Consigne:
Répondez à ces questions à l'aide de la chronique sur Iphigénie en Tauride, plus bas :
(a) Chez quel éditeur et en quelle année le DVD est-il sorti ?
(b) Où la production a-t-elle été montée ?
(c) À quelle période l'opéra baroque à la mode italienne se trouve-t-il dans une impasse ?

Chroniques

par laurent bergnach

Christoph Willibald Gluck
Iphigénie en Tauride

1 DVD Arthaus (2002)
100 376
production de 2001, à l'Opéra de Zürich

Dans la première moitié du XVIIIe siècle, l'opéra baroque à la mode italienne est dans une impasse. Après avoir conquis l'Europe avec sa richesse mélodique, la virtuosité de ses chants, et la surenchère dans le faste des mises en scène, la performance vocale des chanteurs n'intéresse plus le public – surtout les musiciens soucieux que les paroles soient encore porteuses de sens. Christoph Willibald Gluck sera de ceux-là.

Enregistrements:
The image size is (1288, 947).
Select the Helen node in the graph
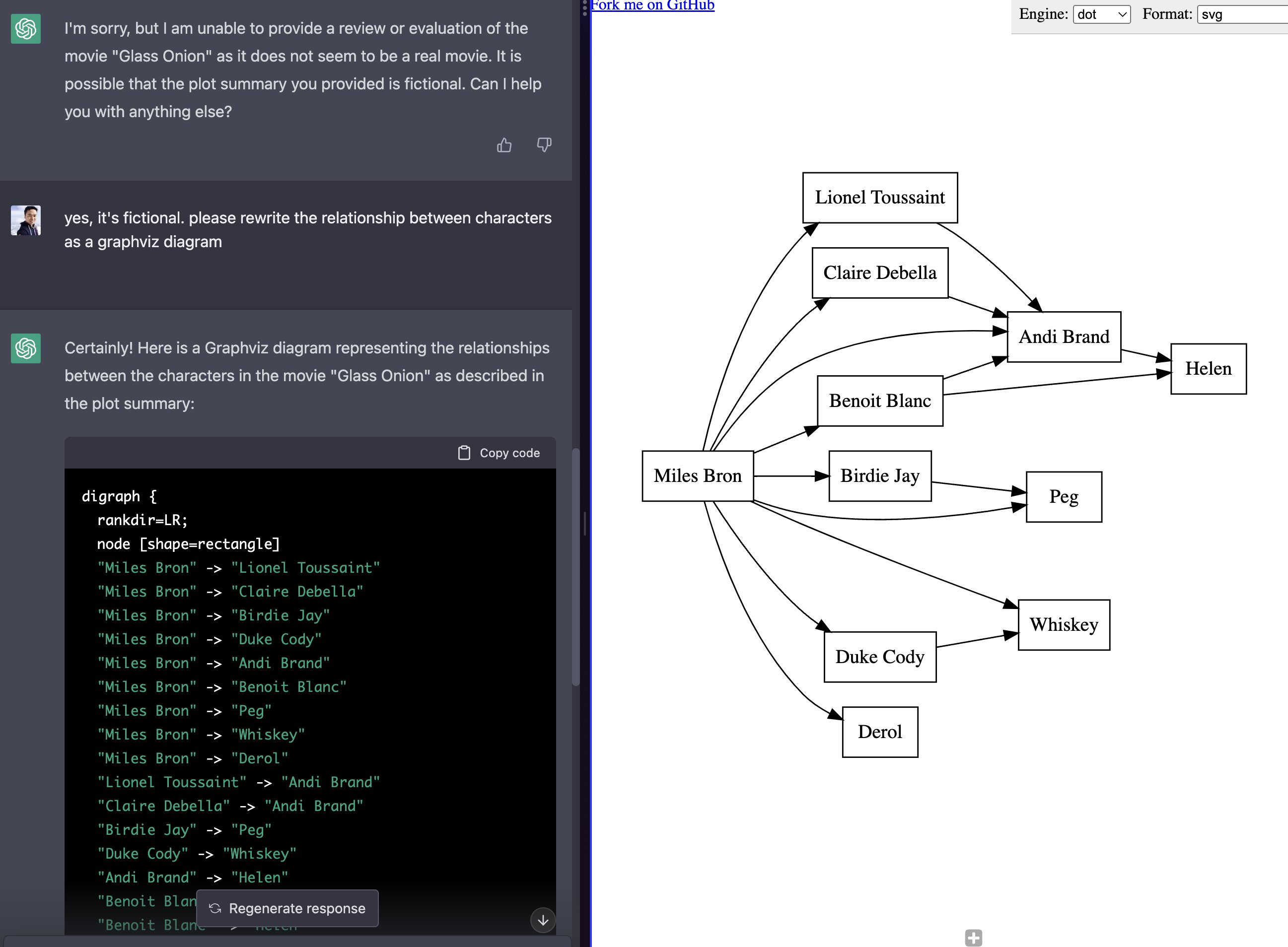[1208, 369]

---

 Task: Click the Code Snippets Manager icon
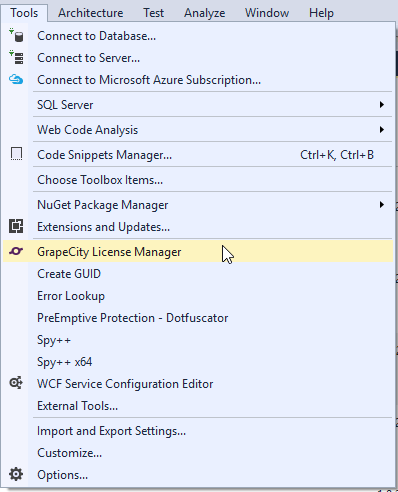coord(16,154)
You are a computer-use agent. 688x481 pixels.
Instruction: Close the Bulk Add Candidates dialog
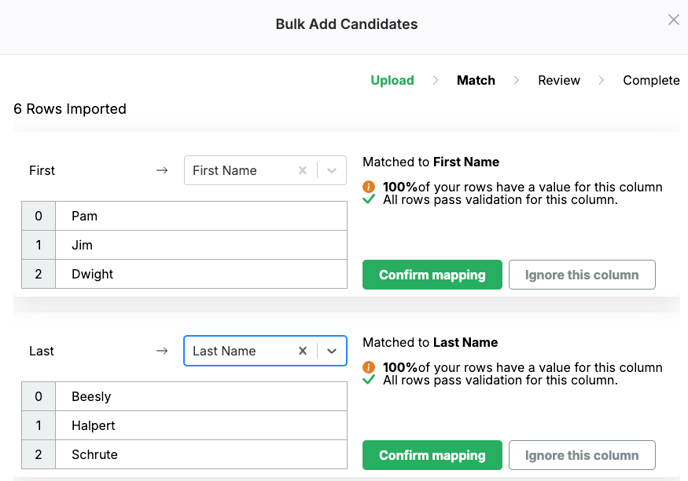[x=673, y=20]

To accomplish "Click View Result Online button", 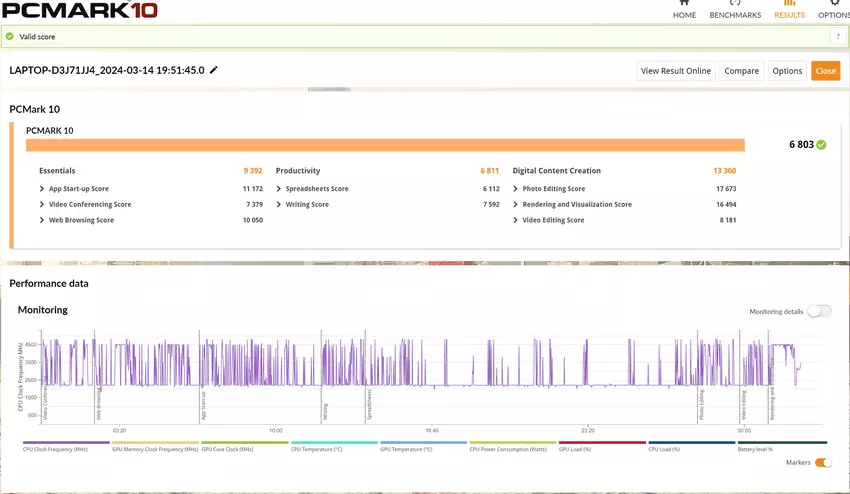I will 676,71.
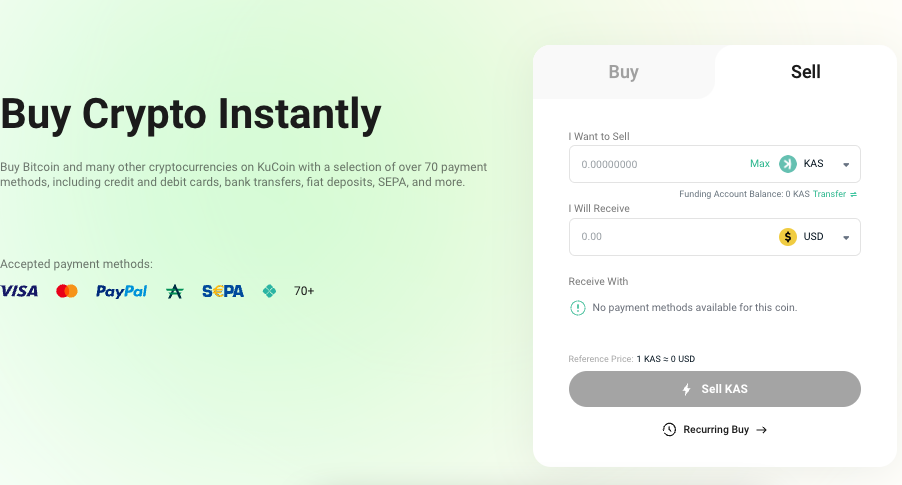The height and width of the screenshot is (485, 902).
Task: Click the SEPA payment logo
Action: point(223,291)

* * *

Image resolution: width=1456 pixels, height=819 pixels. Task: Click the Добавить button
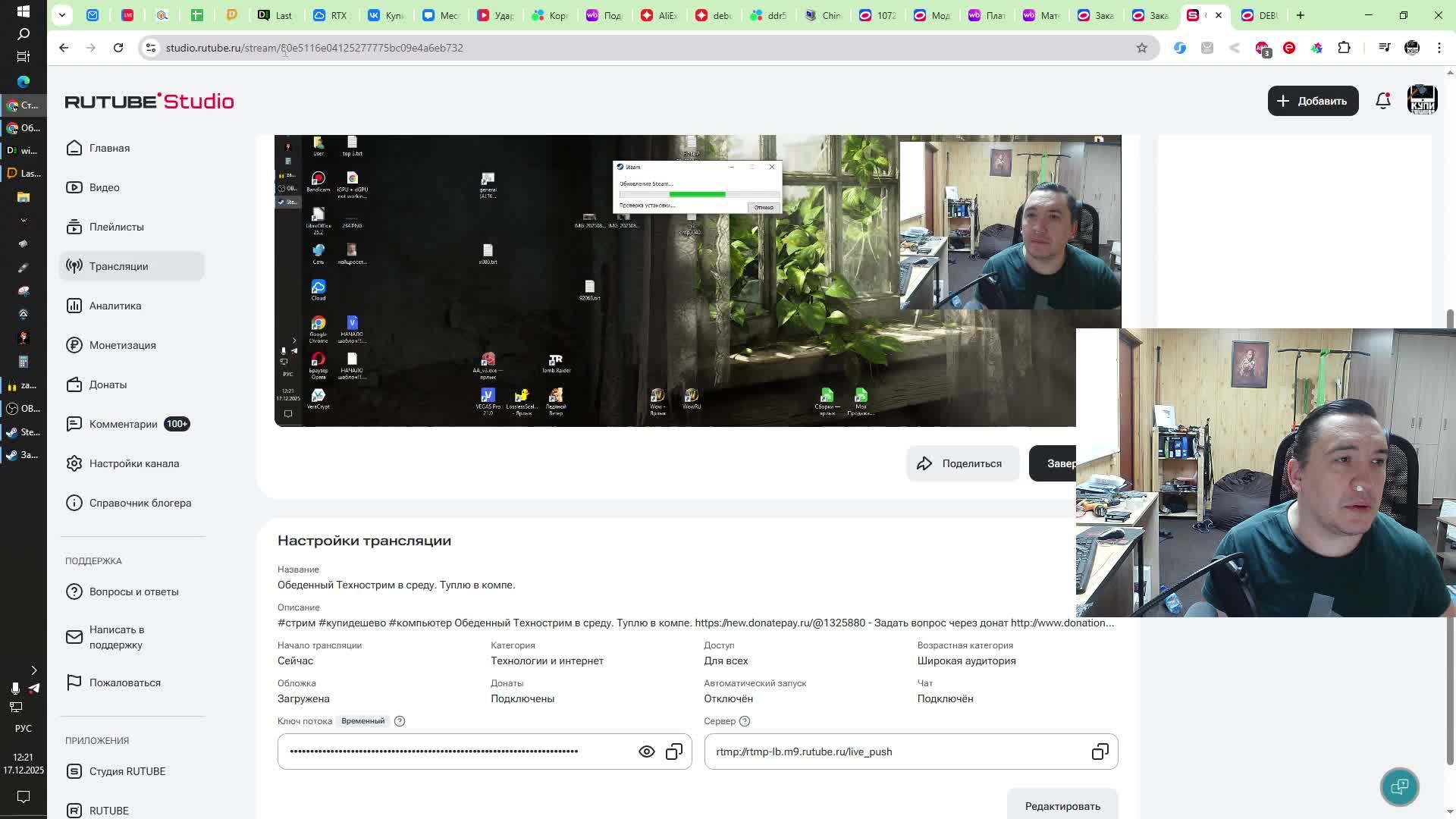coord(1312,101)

Réponse:
(a) Chez Arthaus, en 2002.
(b) À l'Opéra de Zürich, en 2001.
(c) Dans la première moitié du XVIIIe siècle.